The other woman shook her head. “Helene kept to herself.”

“How about men? I met Mrs. Petrovic. She was a very attractive woman.”

They both shook their heads. “If she had any special men friends, she never breathed a word about it.”

Meghan noted that Stephanie was saying goodbye to the last of the people from church. As she walked over to join her, she heard the lawyer caution, “I wish you would not speak to that reporter. I'd be glad to drive you home or take you to lunch.”

“I'll be fine.”

Meghan took the young woman's arm as they walked down the rest of the steps. “These are pretty steep.”

“And I'm so clumsy now. I keep getting in my own way.”

“This is your territory,” Meghan said when they were in the car. “Where would you like to eat?”

“Would you mind if we went back to the house? People have left so much food there, and I'm feeling so tired.”

“Of course.”

When they reached the Petrovic home, Meghan insisted that Stephanie rest while she prepared lunch. “Kick your shoes off and put your feet up on the couch,” she said firmly. “We have a family inn, and I was raised in the kitchen there. I'm used to preparing meals.”

As she heated soup and laid out a plate of cold chicken and salad, Meghan studied the surroundings. The kitchen had a French country house decor. The tiled walls and terra-cotta floor were clearly custom made. The appliances were top of the line. The round oak table and chairs were antiques. Obviously a lot of care—and money—had gone into the place.

They ate in the dining room. Here too the upholstered armchairs around the trestle table were obviously expensive. The table shone with the patina of fine old furniture. Where did the money come from? Meghan wondered. Helene had worked as a cosmetician until she got a job as a secretary in the clinic in Trenton, and from there she went to Manning.
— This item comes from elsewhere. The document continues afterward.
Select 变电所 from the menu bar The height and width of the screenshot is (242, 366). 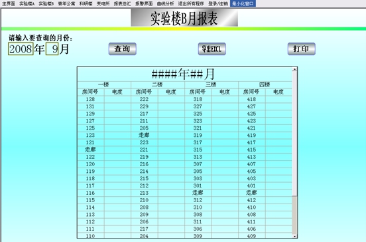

Meghan did not have to ask questions. Stephanie was more than willing to discuss her problems. “They are going to sell this house. All the money from the sale and eight hundred thousand dollars is going to the clinic. But it's so unfair. My aunt promised to change her will. I'm her only relative. That's why she sent for me.”

“What about the baby's father?” Meghan asked. “He can be made to help you.”

“He's moved away.”

“He can be traced. In this country there are laws to protect children. What is his name?”